History: Spa Francorchamps
Those Were the Days
Even today, Spa Francorchamps is one of the greatest tracks in F1. However, when thinking about the old days it becomes clear how much has really changed in the sport we all love so much.
The old Spa Francorchamps was openend in 1921 and the first car race took place in 1922. Similar to Le Mans, the course used public roads between Spa, Malmedy and Stavelot. It allowed for very high average speeds and was extremely popular among drivers and spectators from the beginning on. The old circuit had a total length of 14.1 kilometers and the complete lack of safety modifications made it resemble the everyday civilian use of a town road. After several fatal accidents, it turned out to be one of the most dangerous tracks of the time and was dropped from the F1 schedule. In 1983, Spa came back to the world of F1 in a tamed version of half the original length.
In this short video, Martin Brundle takes us back in time for a tour of the old track:
The old track was lined with buildings and because of its straights would allow for much higher speeds than the current circuit. Its characterizing feature was the Masta Kink, one of the most fearsome sections on any race track in the world.
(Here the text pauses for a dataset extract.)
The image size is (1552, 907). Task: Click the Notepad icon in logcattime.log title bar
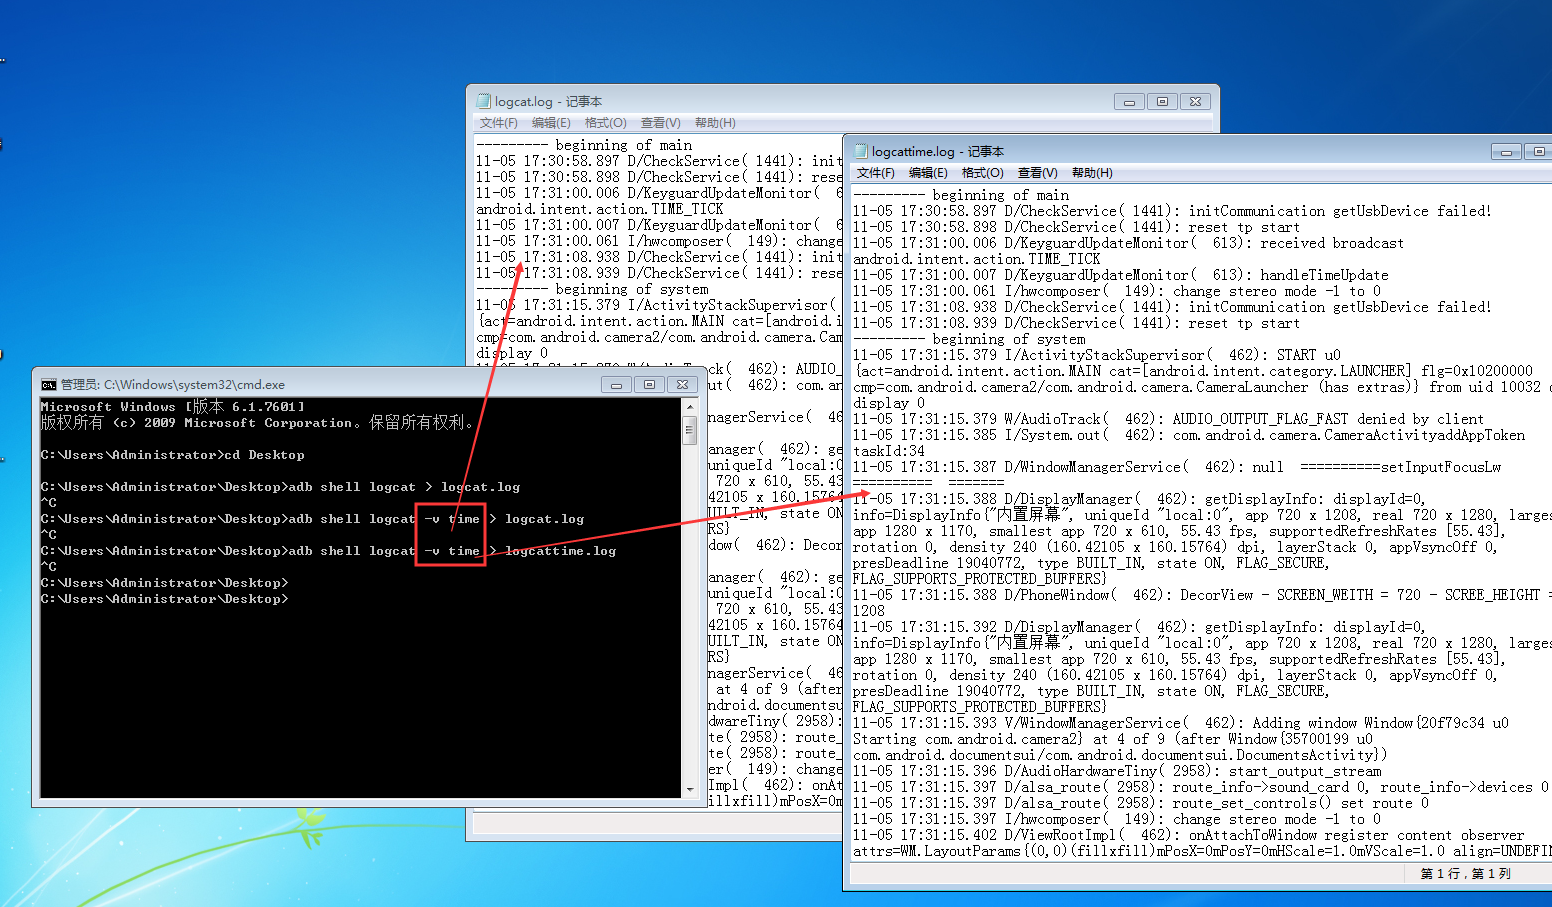coord(860,151)
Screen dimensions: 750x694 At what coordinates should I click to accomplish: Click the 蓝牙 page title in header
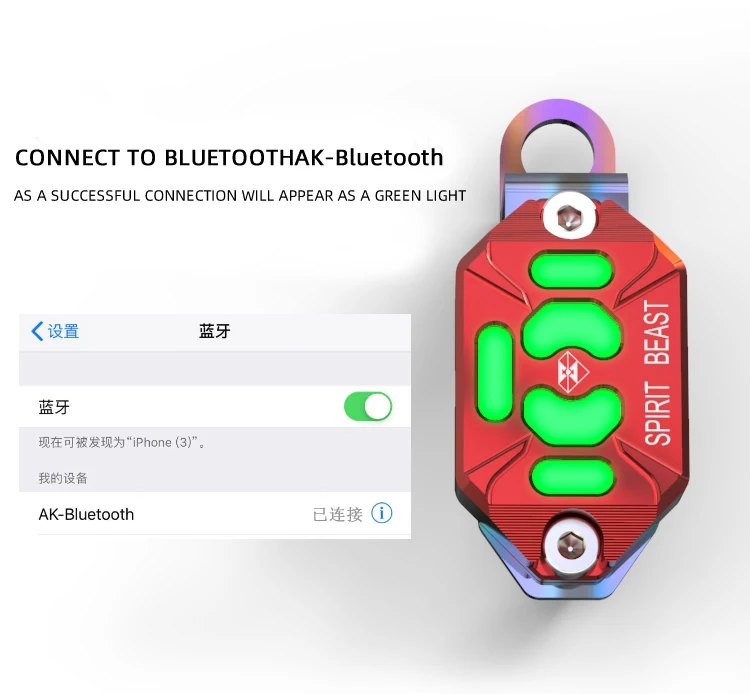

Wikipedia describes it well: “After a long run from Malmedy, the cars would reach top speed before having to negotiate Masta, a high speed left-right chicane, and a good exit speed was vital as it was followed by another long straight run to Stavelot. This was a very fast and very dangerous corner because it was situated right in the middle of two very long unbroken straights both about 1½ miles long (2.4 km).”
Martin describes beautifully what was necessary to master the Masta: “Don’t lift the throttle; it was one of these corners where maybe once or twice in a weekend you could get it absolutely flat out. Build up to it, beat the corner, be in charge of the car, control the drift and the slide. I’ve taken many risks in a racing car, but it seems inconceivable they would turn up here flat out and keep the throttle wide open.”
The esprit of the old times in Spa is also wonderfully captured in this documentation of the 1958 Grand Prix:
Back to the old days?
The old Spa is a perfect signification of the old F1: highest speed, rain, tracks lined with trees and buildings, no seat belts, no safety, no medical support and spectators sitting right to the track, relaxing in deck chairs. More than today, what you needed here was skill and bravery in equal measure. The drivers must have been terrified before every lap, but still managed to overcome their fear each time.
The old times are gone forever. And it is for the better, because the tremendous risk and subsequent loss of lives were unacceptable. However, leaving this era behind us came at a price. Sir Sterling Moss puts it his way: “There’s so much more to racing, when it’s dangerous, because the exhilaration of success is far higher.” That may just say it all: if it isn’t dangerous, it’s not racing.